Required action |
Transcribe nothing but the lines from the one with "Screen dimensions: 1568x492" to the end of the entries, both included, keeping each exact and leaving every picture out.

_____

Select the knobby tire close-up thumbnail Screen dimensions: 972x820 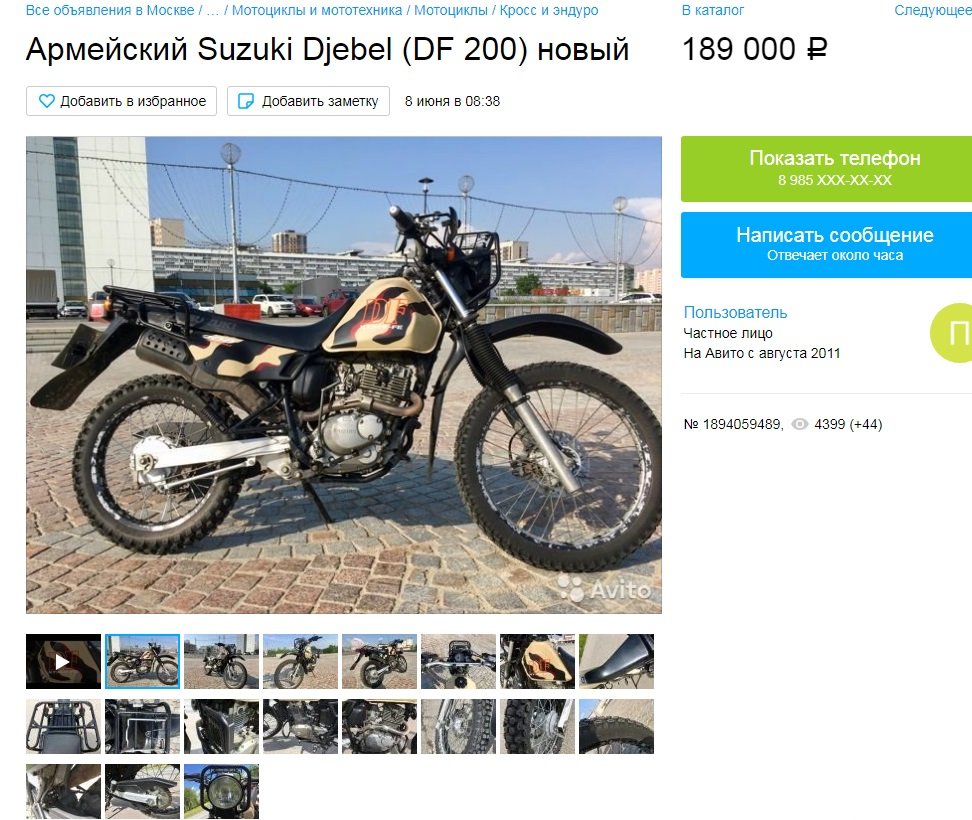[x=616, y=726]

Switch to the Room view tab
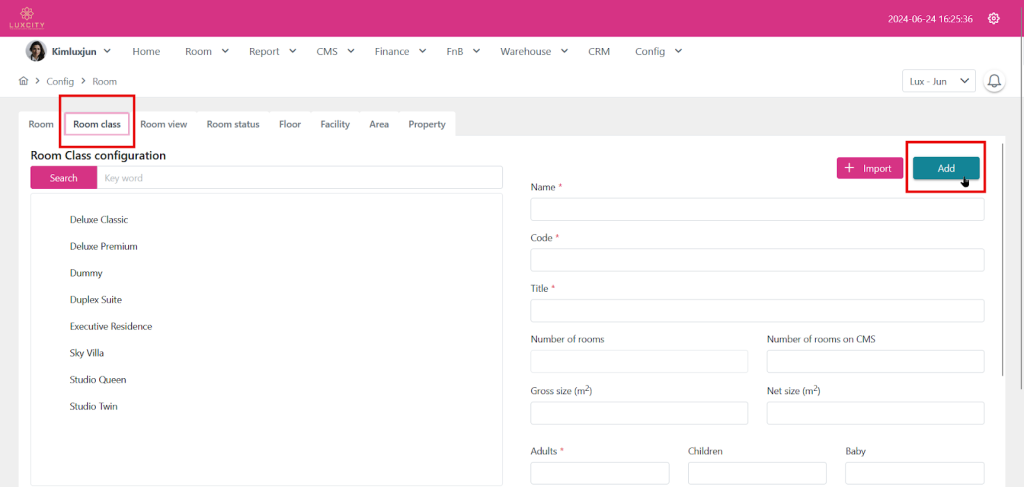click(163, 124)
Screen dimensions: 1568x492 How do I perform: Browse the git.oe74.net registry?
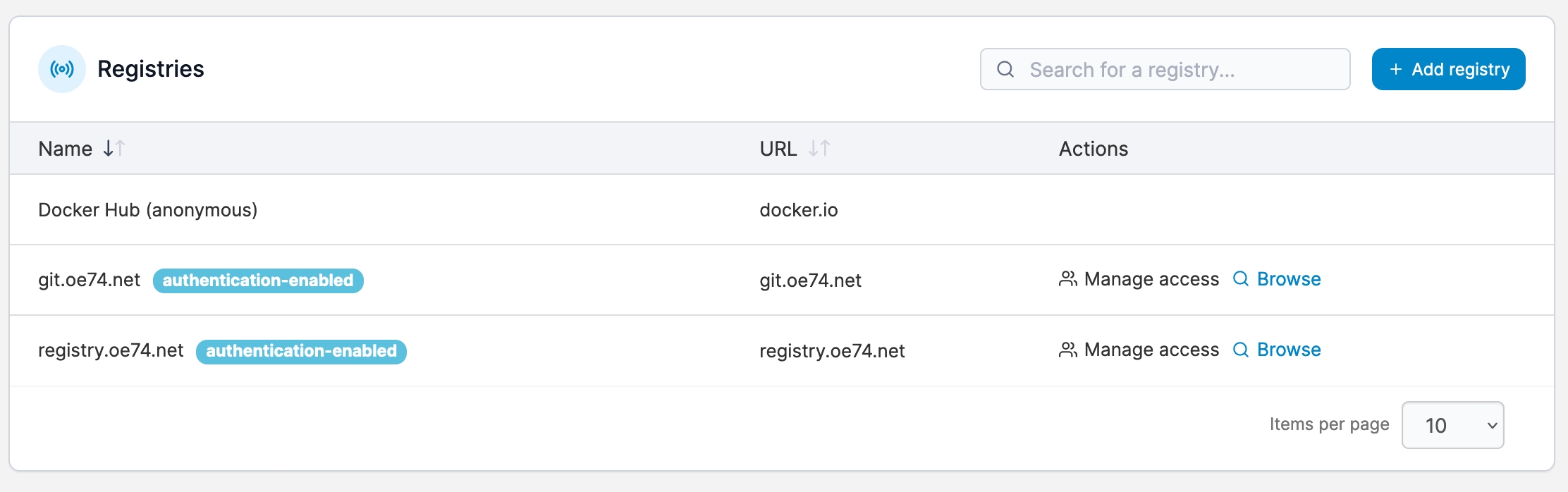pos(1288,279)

_____

Solution to the problem |
Screen dimensions: 1568x492 How do I perform: Browse the git.oe74.net registry?
pos(1288,279)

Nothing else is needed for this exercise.